23日、東京・味の素スタジアム西競技場。冬の日差しが差し込むトラックに子どもたちの笑い声が響き渡っていた。16年リオデジャネイロ五輪の陸上男子400メートルリレー銀メダリストの飯塚翔太(27=ミズノ)が知的障害を持つ子ども約20人に「かけっこ練習会」(東京都障害者スポーツ協会主催)を行っていた。

アフリカの貧困国など多くの陸上教室の経験がある。ただ知的障害の子を指導するのは初めてだった。「環境面で大変な部分もあると思う。少しでも背中を押せれば」と話した。

まずは「よし走ろう」と声を張り、400メートルトラックをみんなで1周。その後、マーカーを置き、一緒にジャンプ。目線は子どもたちに合わせ、ハイタッチを繰り返す。「そのシューズかっこいいね」など雑談も交えながら、心地よい空気感を作っていく。時折、時に力を入れて走り、一流のすごみも伝える。最後はバトンを持って、みんなで渡し合った。
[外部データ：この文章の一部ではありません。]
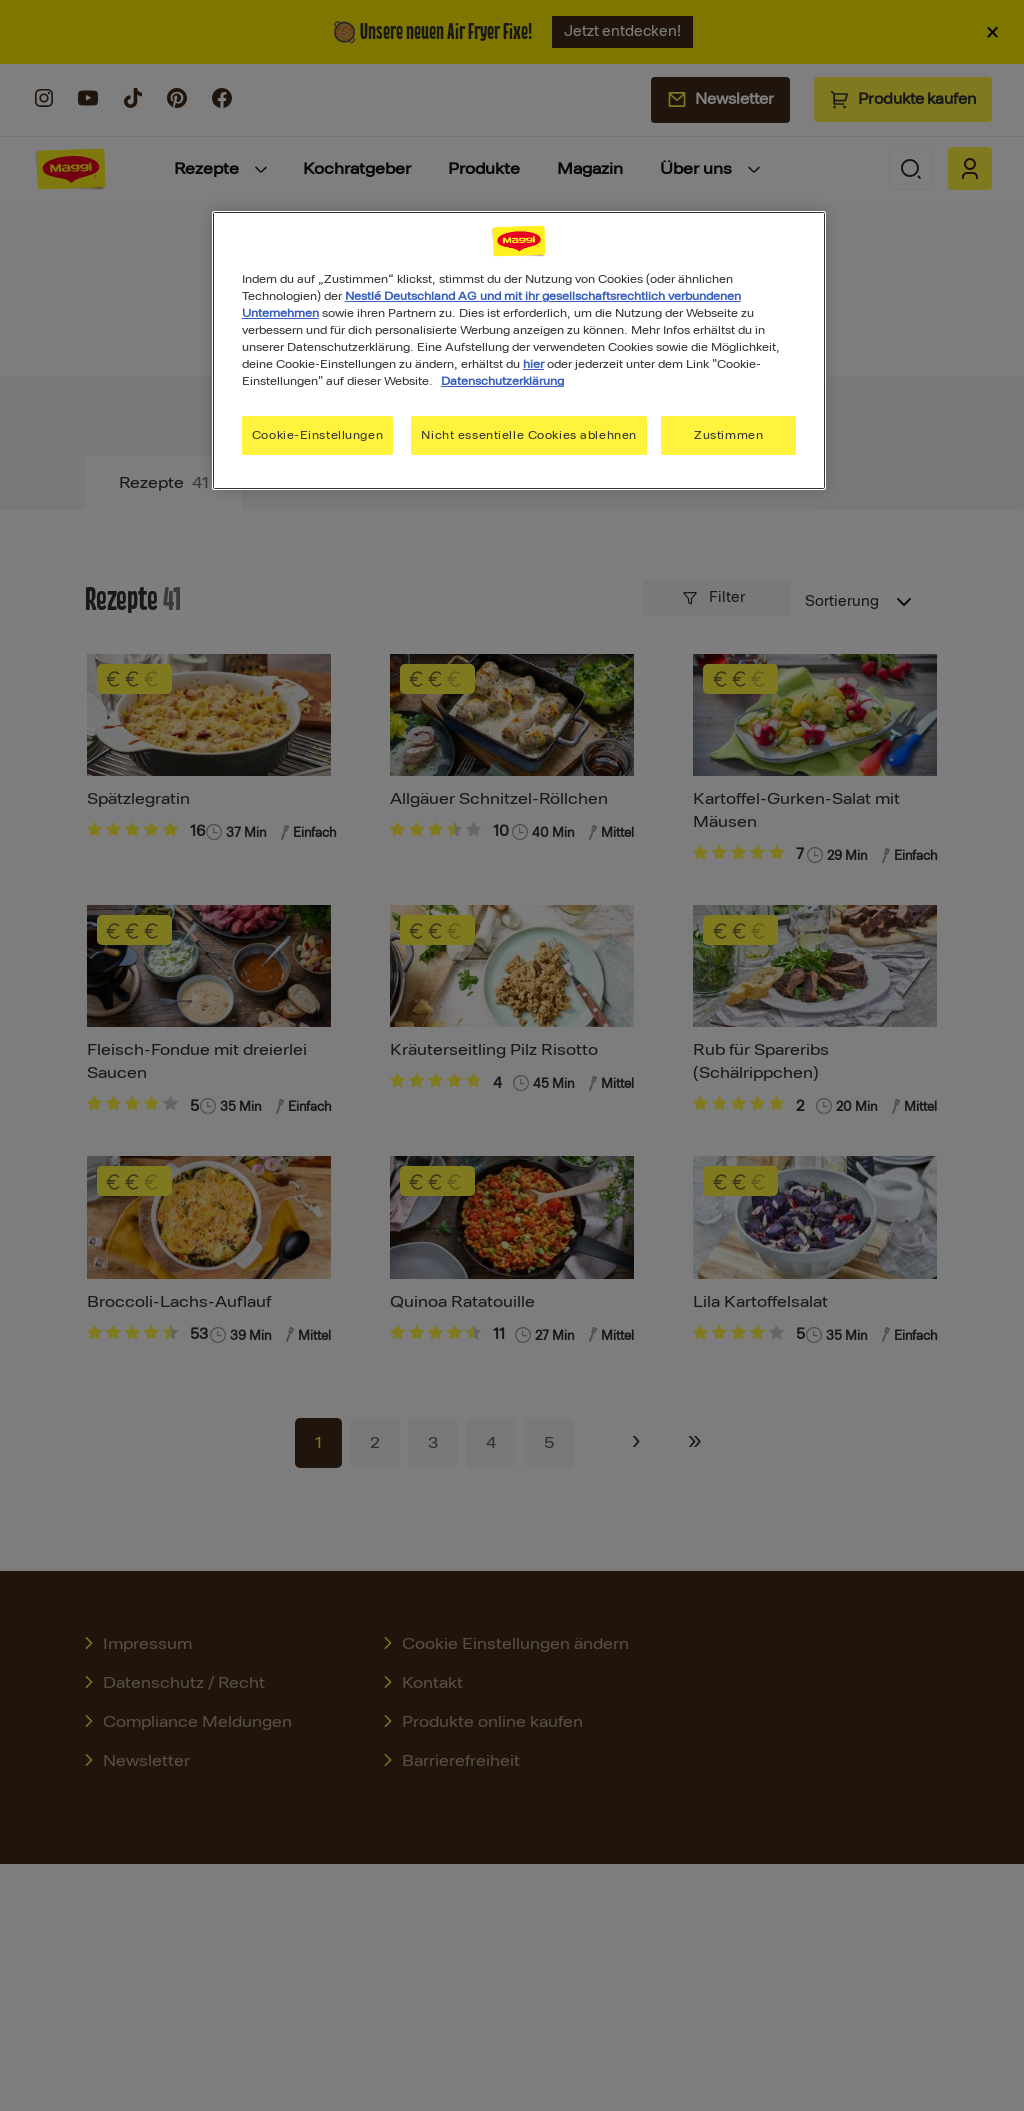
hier (533, 364)
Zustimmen (728, 435)
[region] (519, 350)
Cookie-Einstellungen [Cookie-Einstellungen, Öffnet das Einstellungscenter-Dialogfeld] (317, 435)
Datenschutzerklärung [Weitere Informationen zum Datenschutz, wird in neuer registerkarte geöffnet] (502, 381)
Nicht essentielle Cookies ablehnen (528, 435)
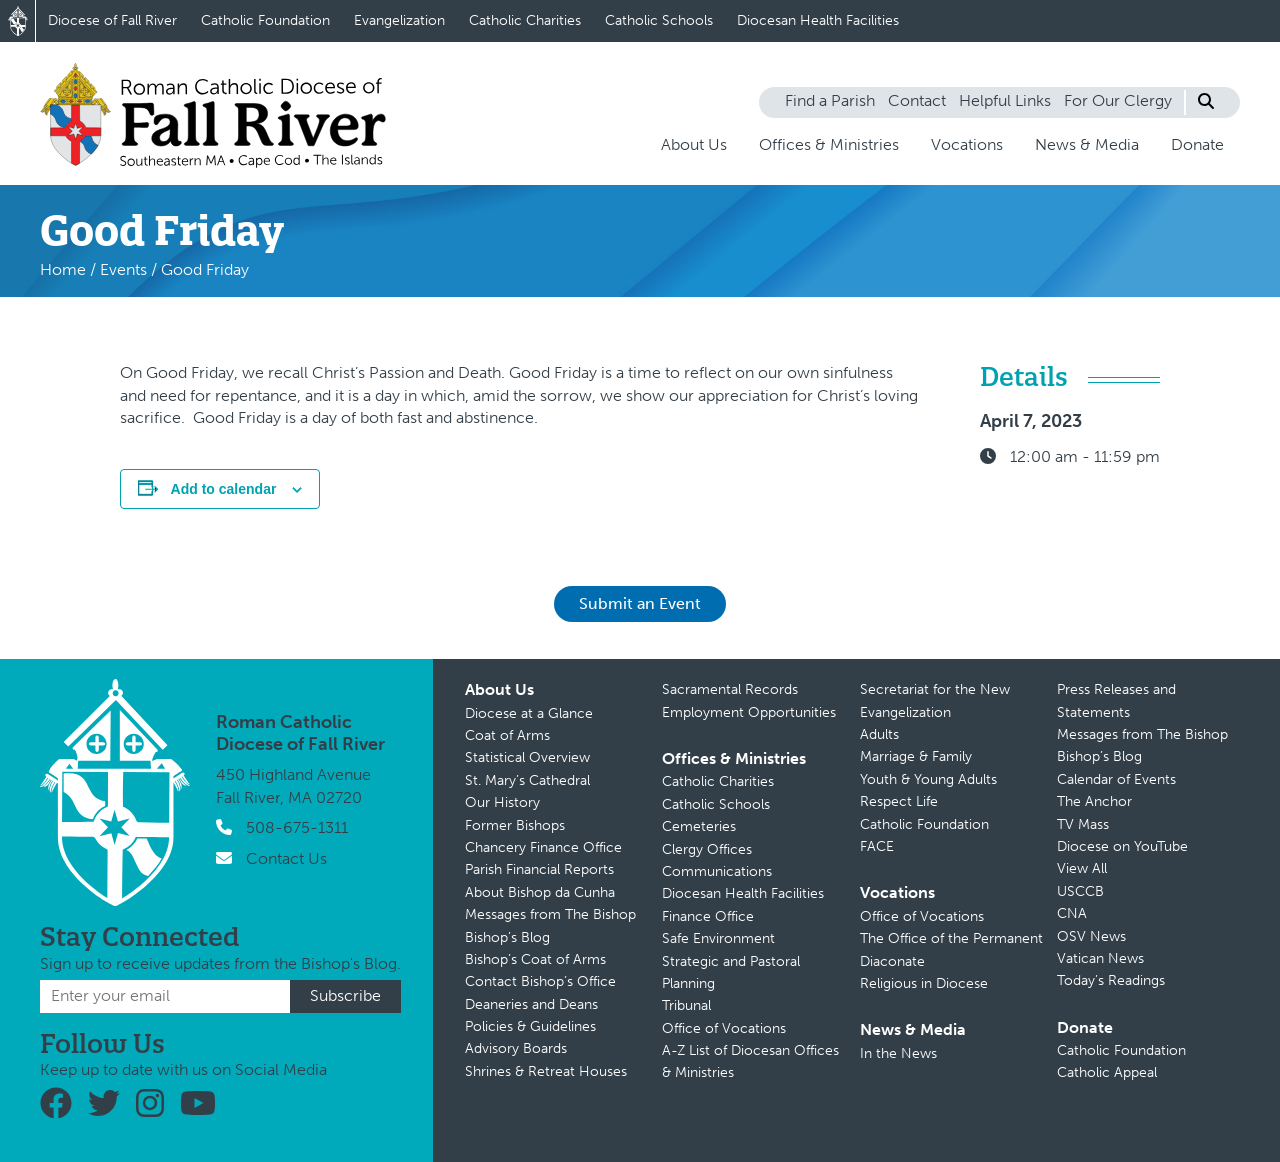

講演会ではパワーポイントの資料を自前で作成するが、同様に陸上教室のメニューも自ら考える。あらかじめ頭の中で内容を組み立てながら、参加した子どもたちの感触を見て「微調整する」のだという。「今日は僕がしゃべるより、積極的に体を動かして、みんなが後ろから付いてくる方がいいかなと思って」と話した。

イベントが終わると、参加した子ども全員の首にリオ五輪の銀メダルをかけた。そして1人ずつ写真撮影に応じた。人を笑顔にするのが好きな実直な人柄。イベントには銀メダルを惜しみなく、持ち歩く。幾多の人に触ってもらったメダルはたくさんの傷が入り、ひももボロボロ。だが気にしない。むしろ、粋に感じる。

飯塚 家にメダルを置いていても、ただ鉄くずと同じなので。いろんな人に見せて、意味が発揮されるものなのかな。

メダルを手にして人が笑顔になるのを見ると、自身のモチベーションも高まるのだという。子どもたちとは「また2年後、メダルを持って報告にくるよ」と約束し、別れた。控室に戻っても疲れた様子などなく、充実感が漂っていた。20年東京五輪(オリンピック)のメダル。結果の先にある意義を感じている。